Fusion forcée : l’initiative de la fusion provient des financeurs, de façon plus ou moins explicite, souvent dans le cadre de re conventionnements ou appels à projet (Département, DDCS, Région, ARS…). Moins bien vécue dans la forme, la fusion peut cependant apporter aussi des effets positifs et convaincre de sa pertinence à moyen-long terme. Des effets négatifs sont fréquents, notamment avec des acteurs, salariés ou bénévoles, qui quittent le navire car ils ne se reconnaissent plus dans le projet.

Mutualisations : le projet initial pouvait être uniquement de mutualiser des moyens, première étape ou non avant une fusion. Ex : mise à disposition de personnel, partage de fonctions supports, d’outils (auto-école, bâtiment, plateforme de vente commune…), démarches (réponse commune à des appels à projet, plaidoyer). Il ne s’agit pas d’un échec de la fusion car ce n’était pas l’intention des structures. Ces rapprochements peuvent s’inscrire dans des logiques de réseau, soutenues par les partenaires.

Pas de fusion, neutre : après l’étude de faisabilité, des points de blocage ont été considérés comme indépassables par les structures (différences de pratiques ou d’approches professionnelles (économique/militant, individuel/collectif, terrain/institutionnelle, salariés ou bénévoles prédominants…), surcoûts qui auraient été générés par une fusion (distances entre les sites, perte de locaux gratuits, coûts de coordination…), formats juridiques inappropriés lorsque par exemple l’une des associations est adossée à un établissement public.. Les structures n’ont pas donné suite au projet de rapprochement, mais sont restées en bons termes, n’excluant pas des mutualisations ultérieures. Elles ont aussi appris à mieux se connaître.
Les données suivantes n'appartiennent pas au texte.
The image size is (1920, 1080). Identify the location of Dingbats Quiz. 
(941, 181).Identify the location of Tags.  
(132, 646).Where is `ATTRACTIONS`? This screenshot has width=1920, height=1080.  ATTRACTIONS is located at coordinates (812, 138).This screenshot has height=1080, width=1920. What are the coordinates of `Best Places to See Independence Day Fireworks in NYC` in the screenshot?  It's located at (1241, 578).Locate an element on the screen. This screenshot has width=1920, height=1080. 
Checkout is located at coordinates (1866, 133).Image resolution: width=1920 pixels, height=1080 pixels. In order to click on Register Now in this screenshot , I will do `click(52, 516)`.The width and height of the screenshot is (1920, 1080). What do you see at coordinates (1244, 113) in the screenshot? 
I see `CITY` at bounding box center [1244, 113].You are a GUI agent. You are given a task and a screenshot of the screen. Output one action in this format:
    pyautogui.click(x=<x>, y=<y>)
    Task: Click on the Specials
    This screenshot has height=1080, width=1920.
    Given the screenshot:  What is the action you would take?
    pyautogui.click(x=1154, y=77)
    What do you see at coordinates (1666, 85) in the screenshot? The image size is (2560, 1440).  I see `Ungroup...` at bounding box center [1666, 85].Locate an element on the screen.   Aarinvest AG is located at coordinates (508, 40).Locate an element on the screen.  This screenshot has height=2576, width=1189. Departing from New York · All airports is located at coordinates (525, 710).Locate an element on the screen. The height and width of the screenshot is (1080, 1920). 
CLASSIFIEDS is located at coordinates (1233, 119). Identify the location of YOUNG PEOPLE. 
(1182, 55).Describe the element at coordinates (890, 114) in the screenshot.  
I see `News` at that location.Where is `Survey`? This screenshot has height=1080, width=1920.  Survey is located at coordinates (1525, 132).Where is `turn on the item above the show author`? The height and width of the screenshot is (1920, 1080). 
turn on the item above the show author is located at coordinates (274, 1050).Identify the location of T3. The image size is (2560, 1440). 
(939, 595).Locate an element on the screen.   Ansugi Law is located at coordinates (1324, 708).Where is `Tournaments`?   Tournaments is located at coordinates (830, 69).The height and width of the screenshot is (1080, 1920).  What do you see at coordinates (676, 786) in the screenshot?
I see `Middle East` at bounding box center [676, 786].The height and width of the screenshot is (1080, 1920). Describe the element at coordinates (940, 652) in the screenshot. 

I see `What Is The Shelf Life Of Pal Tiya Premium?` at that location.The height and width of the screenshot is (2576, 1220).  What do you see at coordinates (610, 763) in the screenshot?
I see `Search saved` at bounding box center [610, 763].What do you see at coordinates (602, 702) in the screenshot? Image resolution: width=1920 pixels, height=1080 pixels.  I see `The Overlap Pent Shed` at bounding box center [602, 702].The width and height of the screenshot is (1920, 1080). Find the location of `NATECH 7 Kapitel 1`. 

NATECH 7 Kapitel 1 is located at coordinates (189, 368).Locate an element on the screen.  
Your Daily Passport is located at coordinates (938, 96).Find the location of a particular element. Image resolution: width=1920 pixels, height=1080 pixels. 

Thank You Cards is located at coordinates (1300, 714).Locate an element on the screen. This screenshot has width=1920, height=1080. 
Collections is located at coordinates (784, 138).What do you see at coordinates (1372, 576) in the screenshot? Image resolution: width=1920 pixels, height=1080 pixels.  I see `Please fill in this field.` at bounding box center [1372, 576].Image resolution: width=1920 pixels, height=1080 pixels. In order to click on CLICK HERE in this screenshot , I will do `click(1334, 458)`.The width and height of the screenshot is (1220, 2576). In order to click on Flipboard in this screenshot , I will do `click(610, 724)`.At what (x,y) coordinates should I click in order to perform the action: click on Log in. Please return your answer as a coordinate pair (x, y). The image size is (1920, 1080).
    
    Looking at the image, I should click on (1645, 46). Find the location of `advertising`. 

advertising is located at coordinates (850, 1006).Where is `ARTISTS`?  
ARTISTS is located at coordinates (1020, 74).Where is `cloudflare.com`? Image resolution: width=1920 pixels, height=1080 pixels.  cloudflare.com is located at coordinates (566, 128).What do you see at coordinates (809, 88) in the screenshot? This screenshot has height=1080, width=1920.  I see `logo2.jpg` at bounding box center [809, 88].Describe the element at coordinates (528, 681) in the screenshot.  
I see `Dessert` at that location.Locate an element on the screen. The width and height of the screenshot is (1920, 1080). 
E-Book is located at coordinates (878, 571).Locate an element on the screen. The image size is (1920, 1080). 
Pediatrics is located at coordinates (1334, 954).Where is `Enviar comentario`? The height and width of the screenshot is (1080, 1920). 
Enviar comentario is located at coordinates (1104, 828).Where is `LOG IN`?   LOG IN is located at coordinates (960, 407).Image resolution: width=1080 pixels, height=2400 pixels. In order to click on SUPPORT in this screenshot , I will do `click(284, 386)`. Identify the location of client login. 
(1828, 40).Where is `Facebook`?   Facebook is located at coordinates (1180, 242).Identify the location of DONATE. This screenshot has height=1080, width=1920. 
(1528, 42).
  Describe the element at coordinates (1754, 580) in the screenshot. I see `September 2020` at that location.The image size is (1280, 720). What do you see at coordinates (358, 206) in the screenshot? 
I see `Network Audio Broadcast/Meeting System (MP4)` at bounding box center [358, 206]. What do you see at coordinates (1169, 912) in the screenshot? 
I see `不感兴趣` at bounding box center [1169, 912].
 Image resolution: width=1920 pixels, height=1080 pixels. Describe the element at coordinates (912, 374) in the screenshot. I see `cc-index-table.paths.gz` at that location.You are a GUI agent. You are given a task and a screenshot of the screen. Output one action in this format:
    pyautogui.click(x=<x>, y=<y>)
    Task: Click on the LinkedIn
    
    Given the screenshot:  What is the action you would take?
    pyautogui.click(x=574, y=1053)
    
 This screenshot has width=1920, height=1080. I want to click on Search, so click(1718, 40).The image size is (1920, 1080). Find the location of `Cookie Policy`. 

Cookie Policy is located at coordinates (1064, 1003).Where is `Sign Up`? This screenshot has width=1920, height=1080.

Pas de fusion, conflit : le projet de fusion était celui des dirigeants qui n’avaient pas pris la mesure des résistances des administrateurs ou des salariés ; l’étude préalable a mis en exergue des divergences qui avaient été minimisées au départ (pour remporter la décision de fusion) ; la traduction concrète de la fusion en impacts organisationnels ou de gouvernance a finalement fait reculer l’une des structures, ou même les deux. La confiance réciproque est perdue car, par exemple, des décisions unilatérales précipitées ont été prises avant la fusion par l’une des structures (ex : nomination d’un co-directeur non validé par l’autre structure, choix d’un cabinet comptable par une structure qui souhaite « marquer son territoire » de force). Les coopérations ultérieures seront difficiles…

L’on constate que les voies sont multiples vers la coopération. Multiples mais aussi parfois tortueuses, semées d’embûches, ou alors couronnées de succès et pourvoyeuses de bonnes surprises… Notre expérience à COOPESSANCE nous enseigne l’humilité pour les démarches de rapprochement (nul ne détient d’emblée la « bonne « solution) et impose une posture de très grande ouverture sur la variété des possibles. Et il s’agit d’entraîner les dirigeants à adopter cette même posture, alors que l’enjeu pour leur association est de taille puisqu’il y va souvent de l’identité, voire de la pérennité même de leur structure.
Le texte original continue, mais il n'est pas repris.